Write out again, unchanged, the line that has "Screen dimensions: 1024x484" and each following line through the end of the entries below; leave pictures out.

[Screenshot grounding data]
##########
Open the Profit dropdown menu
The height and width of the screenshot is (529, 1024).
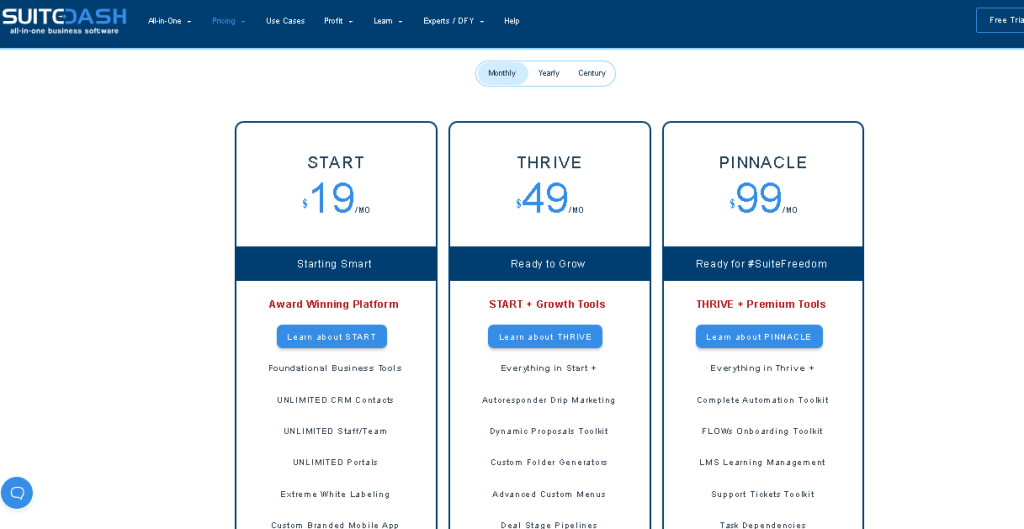tap(338, 21)
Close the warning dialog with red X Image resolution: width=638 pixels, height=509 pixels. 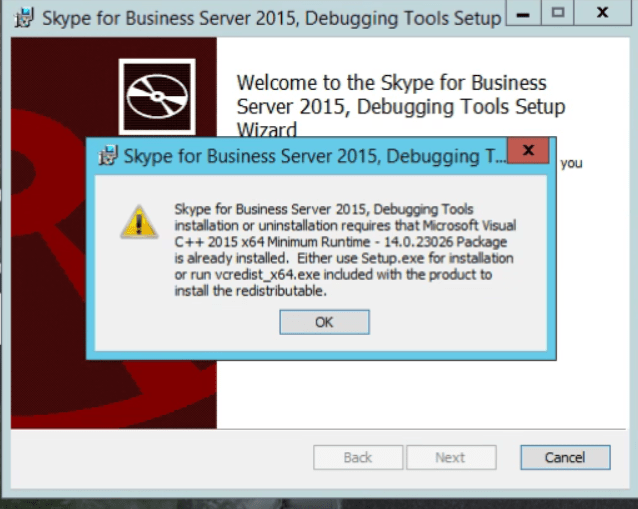coord(527,153)
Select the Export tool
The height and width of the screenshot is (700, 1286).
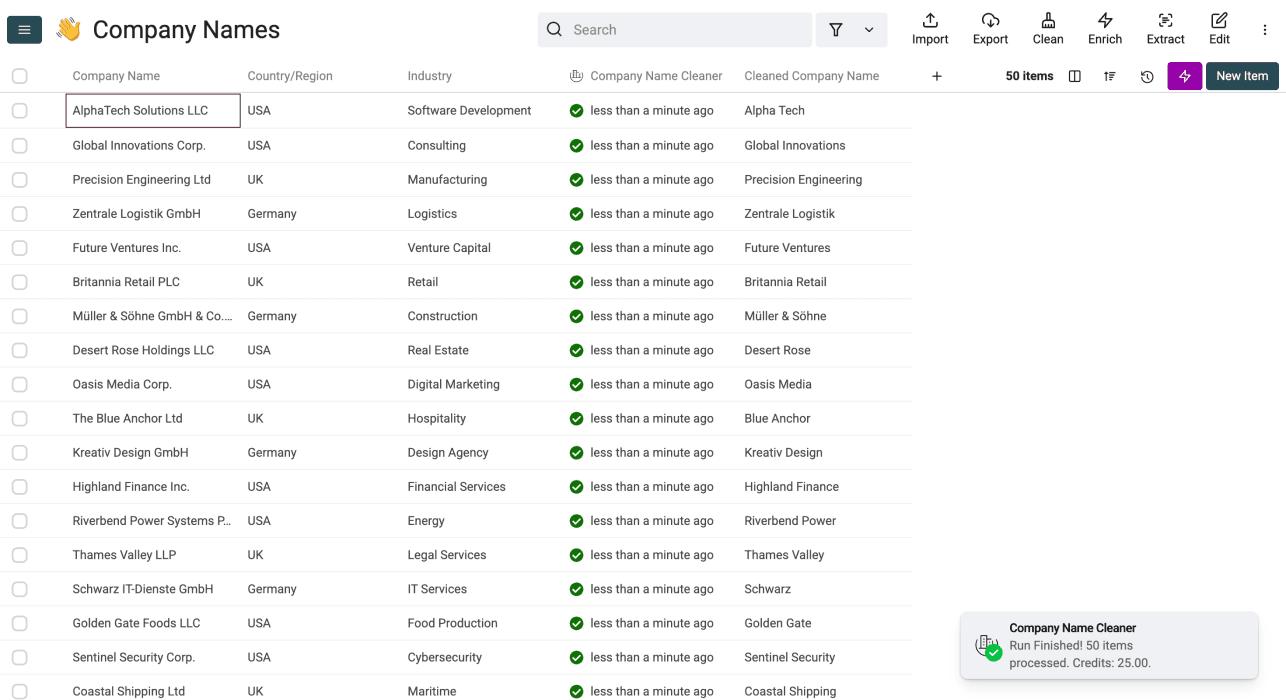click(989, 28)
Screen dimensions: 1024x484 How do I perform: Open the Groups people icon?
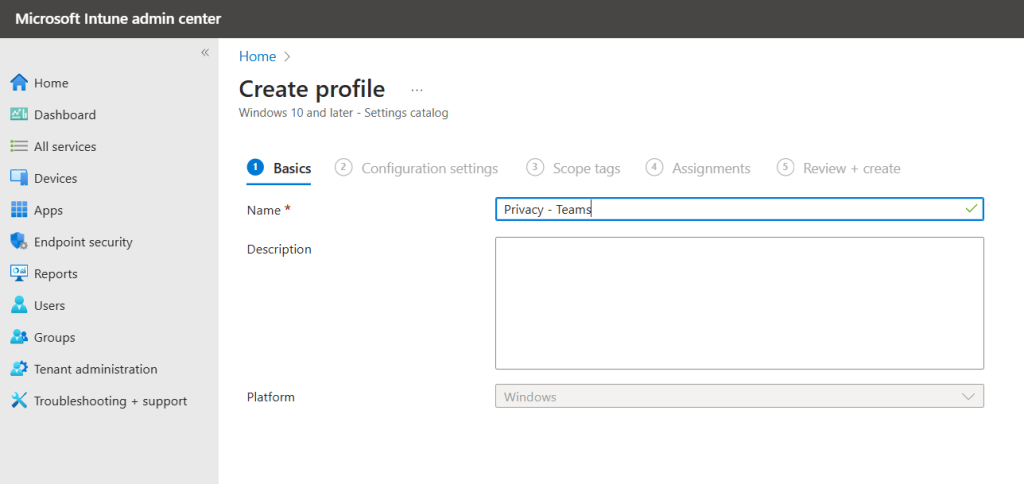[18, 338]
##########
THE ANSWER:
Screen dimensions: 1024x484 How do I perform: Open the Groups people icon?
[18, 338]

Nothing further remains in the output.